To-do list:
• A. Rewrite the Battle of Kosovo text starting at "Albanians, being mostly" and ending at "narrative of the battle.", changing "the forever enemy" to "the eternal enemy".
• B. Name every group that the Battle of Kosovo text says made up the coalition army led by Prince Lazar.
• C. Based on the Battle of Kosovo text, decide whether each statement is true, answering yes or no and quoting the words that settle it: (i) The battle ended in a definite battlefield victory for the Ottomans. (ii) Milošević gave his 1989 speech at the memorial site of the battle. (iii) The writer grew up in Germany.

Text shown:
+-------+

The Battle of Kosovo in 1389 is ingrained in the collective memory of the Balkans, especially that of Serbia. Although the battle happened over 600 years ago, it still holds relevance. Or, better said, it is made relevant. Collective memory is a social construct that requires upkeep by actors and institutions. It is not simply there, naturally, but rather part of a process that builds a certain perspective on the past over time.
The battle occurred on June 28, 1389 in present-day Kosovo, and marked a large clash between Balkan and Ottoman forces. A coalition army — led by Serbian Prince Lazar and consisting of Serbs, Bosnians, Albanians and Wallachians — faced invading Ottoman forces commanded by Sultan Murat I. This battle was part of the larger struggle for control over the Balkan peninsula between the expanding Ottoman Empire and the fragmented Balkan polities. Although the battle did not produce a definite battlefield victory for either side, it weakened the Serb forces, ultimately leading to Serbia becoming a vassal of the Ottoman Empire.
Among historians and scholars, the battle is known as an important part of Serbian collective memory and a driving narrative in Serbian nationalism, a nationalism that culminated with the 1998-99 war in Kosovo.
Back in 1989, then-President of the Presidency of the Socialist Republic of Serbia Slobodan Milošević instrumentalized remembrance of the battle to mobilize people for war. On the 600th anniversary of the battle, Milošević held a speech in Gazimestan, Kosovo, at the memorial site of the battle. He pointed to Serbian heroes from that time and argued that “Serbia had reclaimed its dignity,” referring to the violent oppression of Albanian protesters and the suppression of Kosovo’s autonomy, which had been guaranteed under the 1974 Yugoslav constitution.
Albanians, being mostly of Muslim faith, were presented as the descendants and collaborators of the Ottomans, the forever enemy, even though Albanians fought side by side with Serbs in 1389. Milošević portrayed Serbia in the battle as the defender of Europe and Christianity. The speech is an important event that significantly shaped the course of later events in Yugoslavia.
But what is less known is the Albanian narrative of the battle.
A new perspective on Kosovo’s history
Growing up in the Kosovo Albanian diaspora, I always had an interest in Kosovo’s history, specifically the 1998-99 war, since that was the reason I grew up and lived in Germany. I would talk about it mostly with my father, who has always been a history buff. When I asked him about why Kosovo is so important to Serbia and why the war happened, he explained that Kosovo’s history is very complicated, and Serbia claims the territory of Kosovo as its own due to ancient battles. I forgot about this remark until years later, when I started to do my own research.

+-------+

Recorded information:
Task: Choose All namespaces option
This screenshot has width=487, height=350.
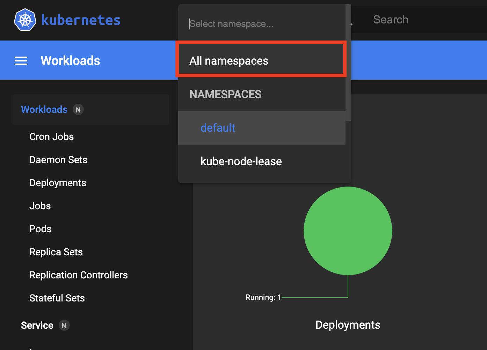Action: (228, 60)
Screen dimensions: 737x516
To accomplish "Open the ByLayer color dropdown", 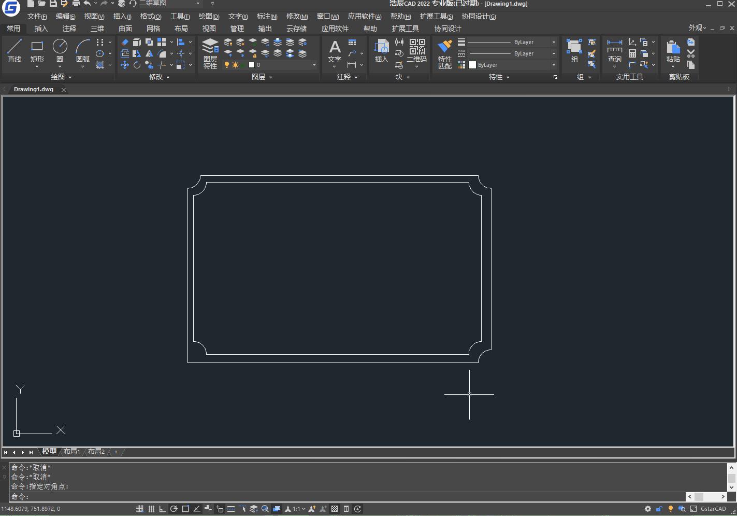I will 554,65.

+-------+

Answers given:
• A.
Albanians, being mostly of Muslim faith, were presented as the descendants and collaborators of the Ottomans, the eternal enemy, even though Albanians fought side by side with Serbs in 1389. Milošević portrayed Serbia in the battle as the defender of Europe and Christianity. The speech is an important event that significantly shaped the course of later events in Yugoslavia.
But what is less known is the Albanian narrative of the battle.

• B. Serbs, Bosnians, Albanians, Wallachians

• C.
(i) No: "the battle did not produce a definite battlefield victory for either side"
(ii) Yes: "Milošević held a speech in Gazimestan, Kosovo, at the memorial site of the battle"
(iii) Yes: "the reason I grew up and lived in Germany"